▶ **Dataset content**:
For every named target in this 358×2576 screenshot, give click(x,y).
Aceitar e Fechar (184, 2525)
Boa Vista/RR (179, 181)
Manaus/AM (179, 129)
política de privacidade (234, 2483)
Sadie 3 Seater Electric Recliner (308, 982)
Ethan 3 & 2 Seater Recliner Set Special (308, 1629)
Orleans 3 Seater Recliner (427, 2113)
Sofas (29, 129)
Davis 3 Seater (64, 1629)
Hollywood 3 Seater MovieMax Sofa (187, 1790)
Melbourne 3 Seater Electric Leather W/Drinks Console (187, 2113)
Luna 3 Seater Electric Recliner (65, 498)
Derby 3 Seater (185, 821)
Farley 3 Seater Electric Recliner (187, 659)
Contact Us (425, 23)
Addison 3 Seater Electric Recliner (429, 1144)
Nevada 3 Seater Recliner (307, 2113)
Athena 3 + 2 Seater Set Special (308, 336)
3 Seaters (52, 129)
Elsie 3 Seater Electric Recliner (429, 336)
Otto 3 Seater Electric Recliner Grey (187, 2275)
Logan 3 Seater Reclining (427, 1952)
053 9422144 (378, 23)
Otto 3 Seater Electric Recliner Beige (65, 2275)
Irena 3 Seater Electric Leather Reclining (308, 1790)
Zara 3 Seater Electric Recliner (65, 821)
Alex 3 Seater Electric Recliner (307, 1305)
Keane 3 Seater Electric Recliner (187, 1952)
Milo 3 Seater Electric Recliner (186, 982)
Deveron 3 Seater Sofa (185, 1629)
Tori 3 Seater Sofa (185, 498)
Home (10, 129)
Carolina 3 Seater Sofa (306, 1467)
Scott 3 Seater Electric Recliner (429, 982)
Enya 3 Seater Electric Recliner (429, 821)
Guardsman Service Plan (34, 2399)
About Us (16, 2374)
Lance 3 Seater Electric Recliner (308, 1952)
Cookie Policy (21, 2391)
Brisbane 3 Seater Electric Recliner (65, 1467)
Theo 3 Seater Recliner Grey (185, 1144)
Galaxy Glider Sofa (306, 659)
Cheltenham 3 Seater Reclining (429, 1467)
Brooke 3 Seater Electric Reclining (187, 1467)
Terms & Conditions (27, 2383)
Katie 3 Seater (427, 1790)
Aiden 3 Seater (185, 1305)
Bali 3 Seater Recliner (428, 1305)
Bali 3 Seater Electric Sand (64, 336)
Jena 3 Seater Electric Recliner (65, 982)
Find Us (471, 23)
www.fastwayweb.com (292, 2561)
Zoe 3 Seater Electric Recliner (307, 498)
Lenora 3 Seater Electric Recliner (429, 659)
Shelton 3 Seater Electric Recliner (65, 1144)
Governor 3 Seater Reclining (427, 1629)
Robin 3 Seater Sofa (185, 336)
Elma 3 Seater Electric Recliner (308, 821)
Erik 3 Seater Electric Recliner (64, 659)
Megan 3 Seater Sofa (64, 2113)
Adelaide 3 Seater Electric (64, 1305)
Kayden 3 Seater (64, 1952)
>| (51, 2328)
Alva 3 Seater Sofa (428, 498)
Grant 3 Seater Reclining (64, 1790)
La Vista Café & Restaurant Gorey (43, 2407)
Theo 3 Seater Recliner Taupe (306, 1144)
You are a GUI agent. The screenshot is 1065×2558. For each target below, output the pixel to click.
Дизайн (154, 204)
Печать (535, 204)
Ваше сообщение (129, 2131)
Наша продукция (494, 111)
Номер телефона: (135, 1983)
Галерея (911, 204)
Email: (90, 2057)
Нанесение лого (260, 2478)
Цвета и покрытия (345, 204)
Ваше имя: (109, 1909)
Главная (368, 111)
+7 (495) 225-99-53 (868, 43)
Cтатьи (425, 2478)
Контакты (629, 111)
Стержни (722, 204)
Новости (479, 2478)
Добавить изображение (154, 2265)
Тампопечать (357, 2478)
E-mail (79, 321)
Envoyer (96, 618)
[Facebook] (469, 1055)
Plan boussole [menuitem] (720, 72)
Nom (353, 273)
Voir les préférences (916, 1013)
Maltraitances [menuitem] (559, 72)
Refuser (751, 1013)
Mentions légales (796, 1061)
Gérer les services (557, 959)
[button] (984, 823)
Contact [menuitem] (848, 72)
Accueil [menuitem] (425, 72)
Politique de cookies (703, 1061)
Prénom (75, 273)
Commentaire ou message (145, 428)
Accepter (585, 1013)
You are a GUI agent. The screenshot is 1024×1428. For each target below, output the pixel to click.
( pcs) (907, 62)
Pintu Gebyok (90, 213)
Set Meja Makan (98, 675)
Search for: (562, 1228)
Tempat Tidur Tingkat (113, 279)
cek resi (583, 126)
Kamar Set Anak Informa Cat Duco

▶ **Problem statement**: Please rewrite the material from the line that has "Hollywood 3 Seater MovieMax Sofa (187, 1790)" through the line that has "Athena 3 + 2 Seater Set Special (308, 336)", keeping each line's wording unchanged. Multiply every coordinate in the answers by 1.6 and round to whole numbers, with halves rounded up.

▶ **Response**:
Hollywood 3 Seater MovieMax Sofa (299, 2864)
Melbourne 3 Seater Electric Leather W/Drinks Console (299, 3381)
Luna 3 Seater Electric Recliner (104, 797)
Derby 3 Seater (296, 1314)
Farley 3 Seater Electric Recliner (299, 1054)
Contact Us (680, 37)
Addison 3 Seater Electric Recliner (686, 1830)
Nevada 3 Seater Recliner (491, 3381)
Athena 3 + 2 Seater Set Special (493, 538)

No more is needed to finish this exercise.